# MSI P45 Neo-F Catches Fire



## Yukikaze (Sep 26, 2008)

*MSI P45 Neo-F Catches Fire (Pics Added)*

Alright. Today was a rather unpleasant day. I finally got my HD4870X2 working right, and was stress testing the system in Orthos (Q6600 at 3.15Ghz with 1.4v) when my MSI P45 Neo-F caught fire. Two of the chips near the CPU burst into open flames and toasted the system.

Thankfully I had a spare CPU and Motherboard combo (With a 250GB HDD with a clean Vista install for that rig), already stably overclocked, so I just replaced the CPU and Motherboard duo, but this was quite crazy when it happened.


----------



## wolf2009 (Sep 26, 2008)

wow, lucky you for having spares . 

anything else burned out from that setup ?


----------



## Yukikaze (Sep 26, 2008)

Everything seems to be alright. I am yet to test the Q6600, which I'll do tomorrow.

Crazy stuff. I need to take pics of that motherboard.


----------



## JC316 (Sep 26, 2008)

Shit! I would have been most upset about that. I trust that you are RMAing.


----------



## DrPepper (Sep 26, 2008)

hloy carp


----------



## Fitseries3 (Sep 26, 2008)

so you were load testing that board and it burst "IN FLAMES..... http://www.youtube.com/watch?v=lolM8GeGRQc "

lol... i always have hated MSI.


----------



## btarunr (Sep 26, 2008)

MSI mainstream boards are sevrely deprived of breaking down power into small and efficient phases. Less number of phases (CPU, vDIMM, vNB) implies more current flowing per phase. Unless the chokes, MOSFETs, caps, etc., can handle them, the boards are at risk.


----------



## theJesus (Sep 27, 2008)

Yukikaze said:


> Everything seems to be alright. I am yet to test the Q6600, which I'll do tomorrow.
> 
> Crazy stuff. I need to take pics of that motherboard.


Wow, you definitely do need to take pics 



btarunr said:


> MSI mainstream boards are sevrely deprived of breaking down power into small and efficient phases. Less number of phases (CPU, vDIMM, vNB) implies more current flowing per phase. Unless the chokes, MOSFETs, caps, etc., can handle them, the boards are at risk.

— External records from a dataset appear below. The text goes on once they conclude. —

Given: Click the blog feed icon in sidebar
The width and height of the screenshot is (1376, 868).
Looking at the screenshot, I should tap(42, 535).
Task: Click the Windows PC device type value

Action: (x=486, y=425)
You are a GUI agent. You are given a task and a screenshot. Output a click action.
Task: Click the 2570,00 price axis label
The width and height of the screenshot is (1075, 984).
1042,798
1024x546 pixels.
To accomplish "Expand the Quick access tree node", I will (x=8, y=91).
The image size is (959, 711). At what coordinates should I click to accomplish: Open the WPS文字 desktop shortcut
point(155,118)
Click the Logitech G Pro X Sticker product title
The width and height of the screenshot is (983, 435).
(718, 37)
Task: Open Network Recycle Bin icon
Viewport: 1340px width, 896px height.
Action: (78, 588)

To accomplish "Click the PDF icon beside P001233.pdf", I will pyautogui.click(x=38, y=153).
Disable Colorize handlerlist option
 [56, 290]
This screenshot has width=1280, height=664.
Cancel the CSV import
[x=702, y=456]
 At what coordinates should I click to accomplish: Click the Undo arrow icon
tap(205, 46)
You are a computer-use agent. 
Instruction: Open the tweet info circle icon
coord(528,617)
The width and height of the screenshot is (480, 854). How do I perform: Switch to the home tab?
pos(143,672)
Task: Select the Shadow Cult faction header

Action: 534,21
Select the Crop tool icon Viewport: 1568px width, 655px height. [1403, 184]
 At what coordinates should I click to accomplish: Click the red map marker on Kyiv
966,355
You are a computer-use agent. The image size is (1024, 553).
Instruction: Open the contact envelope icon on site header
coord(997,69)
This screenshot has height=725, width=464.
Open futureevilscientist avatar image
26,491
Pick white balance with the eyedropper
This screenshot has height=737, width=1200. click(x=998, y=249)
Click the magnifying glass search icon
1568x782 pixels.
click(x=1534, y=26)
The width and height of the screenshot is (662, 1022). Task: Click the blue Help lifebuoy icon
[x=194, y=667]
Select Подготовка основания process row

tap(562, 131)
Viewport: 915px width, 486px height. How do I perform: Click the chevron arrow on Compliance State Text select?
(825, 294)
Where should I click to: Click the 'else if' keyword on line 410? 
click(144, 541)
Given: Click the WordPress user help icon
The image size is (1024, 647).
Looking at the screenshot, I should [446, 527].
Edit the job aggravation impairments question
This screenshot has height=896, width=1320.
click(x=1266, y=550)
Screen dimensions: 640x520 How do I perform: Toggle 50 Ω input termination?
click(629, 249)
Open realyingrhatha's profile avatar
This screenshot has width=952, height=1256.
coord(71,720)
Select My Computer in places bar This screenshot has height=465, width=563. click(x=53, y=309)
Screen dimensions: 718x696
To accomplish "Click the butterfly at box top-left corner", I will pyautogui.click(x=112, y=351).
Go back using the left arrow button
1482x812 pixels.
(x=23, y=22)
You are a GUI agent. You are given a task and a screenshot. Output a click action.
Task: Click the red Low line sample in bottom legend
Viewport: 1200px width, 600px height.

Thanks for that info, now I know not to buy an MSI mainstream board


----------



## CDdude55 (Sep 27, 2008)

Dam, that sucks. At least it didnt kill the 4870 X2.


----------



## panchoman (Sep 27, 2008)

sounds like the motherboard's power systems were too overloaded when your 4870x2 started drawing a lot of power from the motherboard, the motherboard must've have something wrong in the power systems that caused it to get overloaded while supplying you 4870x2 and caused it to catch fire instead of shutting down. i would rma that faulty motherboard and file a thing with msi explaining what happend and asking for a recompensation for the cpu.


----------



## wolf2009 (Sep 27, 2008)

theJesus said:


> Thanks for that info, now I know not to buy an MSI mainstream board



me too, GIGABYTE ftw


----------



## Yukikaze (Sep 27, 2008)

panchoman said:


> sounds like the motherboard's power systems were too overloaded when your 4870x2 started drawing a lot of power from the motherboard, the motherboard must've have something wrong in the power systems that caused it to get overloaded while supplying you 4870x2 and caused it to catch fire instead of shutting down. i would rma that faulty motherboard and file a thing with msi explaining what happend and asking for a recompensation for the cpu.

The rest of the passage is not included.